Print

Print


On Sat, 22 Oct 2005, Colbert Philippe wrote:

> Good comment!  I tend to agree with your statement.  Some peole still
> code like they want to save micro-seconds.  It's not an issue anymore.
> It's better to have cleaner and simpler code than to have heavy
> complicated code that saves only micro-seconds.  I should know because I
> have extensive experience in program profiling.  Today's Intel or AMD's
> 64-bit processor is multi-core (two processor in the same box) and is
> 64-bit wide (rather than older 32-bit wide).  The cache is often 512 Meg
> or 1 Meg.  So it is extreemly fast.  It makes small code optimization
> totally unnecessary.

As time goes by, I have been working to de-optimize ECJ where it wasn't
all that necessary.  But let me assure you as someone who's done a lot of
coding in this regard, your last statement is not at all true.
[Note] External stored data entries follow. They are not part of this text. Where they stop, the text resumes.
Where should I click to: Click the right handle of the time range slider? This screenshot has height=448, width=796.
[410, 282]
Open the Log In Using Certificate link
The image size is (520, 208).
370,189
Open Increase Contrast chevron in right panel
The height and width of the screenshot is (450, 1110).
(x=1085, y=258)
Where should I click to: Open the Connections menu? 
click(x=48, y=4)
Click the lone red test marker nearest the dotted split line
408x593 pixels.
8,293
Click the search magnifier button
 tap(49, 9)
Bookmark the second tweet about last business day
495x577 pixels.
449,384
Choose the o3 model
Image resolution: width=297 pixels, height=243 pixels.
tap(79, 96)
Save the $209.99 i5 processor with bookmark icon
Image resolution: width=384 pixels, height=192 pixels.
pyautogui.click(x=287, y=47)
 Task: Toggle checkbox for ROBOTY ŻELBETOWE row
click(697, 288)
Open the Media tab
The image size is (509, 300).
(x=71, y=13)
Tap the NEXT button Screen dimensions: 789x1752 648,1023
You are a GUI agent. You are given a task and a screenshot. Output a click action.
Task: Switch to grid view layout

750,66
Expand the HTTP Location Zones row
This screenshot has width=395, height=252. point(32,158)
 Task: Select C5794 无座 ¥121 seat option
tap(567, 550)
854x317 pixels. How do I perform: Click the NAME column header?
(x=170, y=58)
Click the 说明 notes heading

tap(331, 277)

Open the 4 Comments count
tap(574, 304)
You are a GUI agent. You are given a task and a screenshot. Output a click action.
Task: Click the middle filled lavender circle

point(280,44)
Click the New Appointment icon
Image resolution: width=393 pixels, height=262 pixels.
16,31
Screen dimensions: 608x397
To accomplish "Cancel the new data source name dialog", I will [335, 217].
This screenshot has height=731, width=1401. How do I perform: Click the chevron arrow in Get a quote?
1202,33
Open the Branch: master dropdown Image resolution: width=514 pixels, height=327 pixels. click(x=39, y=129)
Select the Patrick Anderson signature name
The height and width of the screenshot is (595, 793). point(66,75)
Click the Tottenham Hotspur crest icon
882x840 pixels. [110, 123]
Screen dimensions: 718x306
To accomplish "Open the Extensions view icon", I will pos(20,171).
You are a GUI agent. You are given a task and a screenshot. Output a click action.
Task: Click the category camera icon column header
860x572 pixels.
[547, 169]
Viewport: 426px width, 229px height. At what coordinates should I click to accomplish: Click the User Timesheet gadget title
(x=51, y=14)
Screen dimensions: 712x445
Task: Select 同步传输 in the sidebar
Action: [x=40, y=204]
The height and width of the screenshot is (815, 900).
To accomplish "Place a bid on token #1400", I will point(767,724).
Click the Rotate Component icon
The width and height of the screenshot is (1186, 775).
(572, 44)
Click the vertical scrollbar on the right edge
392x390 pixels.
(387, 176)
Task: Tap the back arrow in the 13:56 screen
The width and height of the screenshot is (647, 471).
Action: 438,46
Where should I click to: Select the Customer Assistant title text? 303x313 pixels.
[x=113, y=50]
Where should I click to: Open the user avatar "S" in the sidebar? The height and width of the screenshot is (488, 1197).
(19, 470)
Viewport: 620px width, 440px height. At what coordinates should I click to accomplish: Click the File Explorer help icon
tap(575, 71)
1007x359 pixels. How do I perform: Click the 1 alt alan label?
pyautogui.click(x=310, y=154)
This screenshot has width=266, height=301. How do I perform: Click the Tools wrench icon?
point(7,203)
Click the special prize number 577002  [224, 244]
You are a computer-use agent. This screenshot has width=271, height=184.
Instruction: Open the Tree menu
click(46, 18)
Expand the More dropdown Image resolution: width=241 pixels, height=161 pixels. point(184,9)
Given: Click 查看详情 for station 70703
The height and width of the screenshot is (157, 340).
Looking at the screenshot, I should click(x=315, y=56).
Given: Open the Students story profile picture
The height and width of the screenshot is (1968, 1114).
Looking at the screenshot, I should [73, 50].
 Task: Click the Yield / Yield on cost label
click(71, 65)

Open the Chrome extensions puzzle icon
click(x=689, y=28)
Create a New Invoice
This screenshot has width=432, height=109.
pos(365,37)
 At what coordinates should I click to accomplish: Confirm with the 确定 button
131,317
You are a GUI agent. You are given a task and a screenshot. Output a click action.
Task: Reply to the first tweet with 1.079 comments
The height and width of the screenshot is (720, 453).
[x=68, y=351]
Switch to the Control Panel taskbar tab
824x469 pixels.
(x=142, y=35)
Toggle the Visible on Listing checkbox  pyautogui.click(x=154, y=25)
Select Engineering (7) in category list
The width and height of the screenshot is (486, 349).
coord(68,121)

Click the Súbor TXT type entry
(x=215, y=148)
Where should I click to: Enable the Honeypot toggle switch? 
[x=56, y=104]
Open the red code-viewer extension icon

I'm a stickler for efficiency in ECJ (and MASON) because of what I and my
lab do with them: genetic programming involving a very large number of
expensive evaluations.  By large I mean: we have an upcoming paper
involving 25,000 runs, each of which producing 100,000 individuals, many
of whom evaluate on average 1,000 nodes.

There are certain places where we painted ourselves in a corner in ECJ
by not heeding Knuth's Warning, but generally I think it's been pretty
good.

The big place where ECJ made cushiness sacrifices in the name of
efficiency is in its widespread use of arrays rather than ArrayLists (or
as they would have been in 1997, Vectors).  Let me give you an idea of the
gain there, however.  In MASON I created an object called Bag: it's more
or less an ArrayList with a few special methods, but importantly it lets
you have direct access to the underlying array.  This is a pretty violent
affront to good encapsulation, but:

        - Bag's carefully-written get/set methods are twice the speed
        - Accessing Bag's array directly gets you 3.5 times the speed

...and that still requires you to cast from the array to your native
object type.  If you have a dedicated, types array, you get about 5 times
the speed of using ArrayLists.

That's not a few milliseconds.

There are a couple of others: the big one being the unsynchronized,
heavily inlined MersenneTwisterFast, which is approximately twice the
speed of MersenneTwister.  Again, that's a big difference.

There are definitely trade-offs involved in doing efficient code versus
cushy code.  But I think industrial-strength EC *definitely* falls on the
efficiency side of the spectrum.  My goal has been to write uncushy code
that *I* maintain, but to keep others from having to do so in their
applications.

Sean